Se desideri rimpatriare e questo ti è possibile, ricorda che, in base alla normativa vigente in Italia, dovrai disporre di un'autocertificazione che specifichi i motivi del viaggio, l'indirizzo in Italia in cui svolgerai l'autoisolamento fiduciario obbligatorio di 14 giorni, il mezzo privato che utilizzerai per raggiungerlo e un recapito telefonico. Se non riesci a rimpatriare, o se hai deciso di rimanere in Nuova Zelanda per qualsiasi altro motivo, tieni in considerazione quanto segue. Se il tuo visto scade tra l'1 aprile e il 9 luglio, verrà automaticamente prorogato gratuitamente fino al 25 settembre. Prendi le dovute precauzioni per ridurre il rischio di contagio, seguendo anche le raccomandazioni del Ministero della Salute italiano. Assicurati, ad esempio, di mantenere la distanza dagli altri, di evitare i contatti sociali (soprattutto con le persone vulnerabili) e di lavare spesso le mani. Inoltre, dall'inizio di giugno in Nuova Zelanda sono in vigore le seguenti misure legate al Coronavirus:

  • Spostarsi all'interno della Nuova Zelanda è consentito
  • Il divieto d'ingresso rimane in vigore, tranne per alcune eccezioni.

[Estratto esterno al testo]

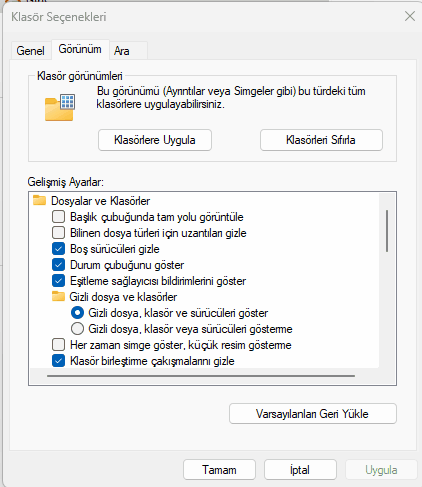
Task: Confirm with the Tamam button
Action: pyautogui.click(x=219, y=470)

Chi si reca in Nuova Zelanda con un permesso speciale deve svolgere 14 giorni in quarantena
  • Prendi le dovute precauzioni per ridurre il rischio di contagio (lavare spesso le mani, tossire con il gomito flesso, ecc.)
  • Tieni traccia dei tuoi spostamenti e delle persone con cui sei stato in contatto

Mi verranno rimborsati i costi del visto e del viaggio prenotato?

Se hai già sostenuto dei costi per un viaggio in Nuova Zelanda che non può avere luogo a causa del Coronavirus, potresti non aver modo di chiedere indennizzi. Molti assicuratori invocheranno la clausola di forza maggiore, secondo la quale, in caso di pandemia, sono esonerati dall'obbligo di versare indennizzi. Vi sono poi molti tour operator e agenzie di viaggi che semplicemente non hanno liquidità sufficiente per poter rimborsare tutti i viaggi prenotati. Neanche il Dipartimento per l'Immigrazione della Nuova Zelanda risarcisce il costo dei visti (NZeTA) che non possono essere utilizzati a causa del Coronavirus. Tuttavia, con ogni probabilità, i visti concessi potranno ancora essere utilizzati per un viaggio futuro.

Esonero da responsabilità: il Coronavirus (Covid-19) pone molte incertezze e la situazione Coronavirus in Nuova Zelanda è in costante mutamento. Nonostante siano state consultate diverse fonti, non ci è possibile garantire la completezza e la correttezza delle informazioni contenute nel presente articolo. Per un quadro aggiornato della situazione, ti preghiamo di consultare anche la tua compagnia aerea, tour operator e/o agenzia di viaggi.